Similar records can be viewed using the links descriebed in: Test our additional features:.
If you want to finde records from pycsw and use spatial filters on a map, you can use our map feature.
The map can only be used if you have downloaded the project, it doesn't work using the Docker image from DockerHub.
On Windows: You can double-click the bootCode.bat file located in the project folder. That will open up two windows. First of all a command window and a PowerShell window. You only need the cmd window for the map, the PowerShell window can be closed.
On other operating systems that cannot start a batch file: Open a command window and navigate to the project folder and into the MapSearch folder.
$ python webmap.py
Those options will start the map service.

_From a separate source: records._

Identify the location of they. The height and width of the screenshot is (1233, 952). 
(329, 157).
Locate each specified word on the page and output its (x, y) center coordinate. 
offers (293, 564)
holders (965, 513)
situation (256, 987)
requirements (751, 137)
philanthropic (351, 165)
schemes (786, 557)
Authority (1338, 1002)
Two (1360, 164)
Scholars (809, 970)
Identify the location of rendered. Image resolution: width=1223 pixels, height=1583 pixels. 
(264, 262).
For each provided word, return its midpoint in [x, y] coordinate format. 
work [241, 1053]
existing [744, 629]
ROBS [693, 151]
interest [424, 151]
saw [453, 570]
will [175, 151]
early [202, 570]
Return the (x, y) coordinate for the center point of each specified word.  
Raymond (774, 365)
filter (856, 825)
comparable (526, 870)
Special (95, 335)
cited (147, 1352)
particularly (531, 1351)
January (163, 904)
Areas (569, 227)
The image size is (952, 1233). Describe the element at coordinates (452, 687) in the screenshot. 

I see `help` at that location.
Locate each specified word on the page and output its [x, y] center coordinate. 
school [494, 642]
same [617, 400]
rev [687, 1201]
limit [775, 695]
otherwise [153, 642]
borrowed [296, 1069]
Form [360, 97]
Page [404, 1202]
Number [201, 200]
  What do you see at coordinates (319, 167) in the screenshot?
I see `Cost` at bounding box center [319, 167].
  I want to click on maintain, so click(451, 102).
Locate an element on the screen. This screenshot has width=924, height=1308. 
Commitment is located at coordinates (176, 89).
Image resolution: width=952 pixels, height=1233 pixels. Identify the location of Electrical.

If not, try to run the requirements.txt file using pip $ pip install -r requirements.txt
. That will install Flask to your Python-Modules.
Now retry!
If the file started correctly, go in your Browser and to localhost:5000. A map should appear and you can choose from two options:
- get all records within your map section
- zoom to a location where you want to have records from and hit the button "get Geodata in Viewport"
- get all records within drawn polygons
- draw polygons over the locations you want your records from and hit the button "get Geodata within Polygons"
You will get a table with all found records and a boundingbox drawn on the map.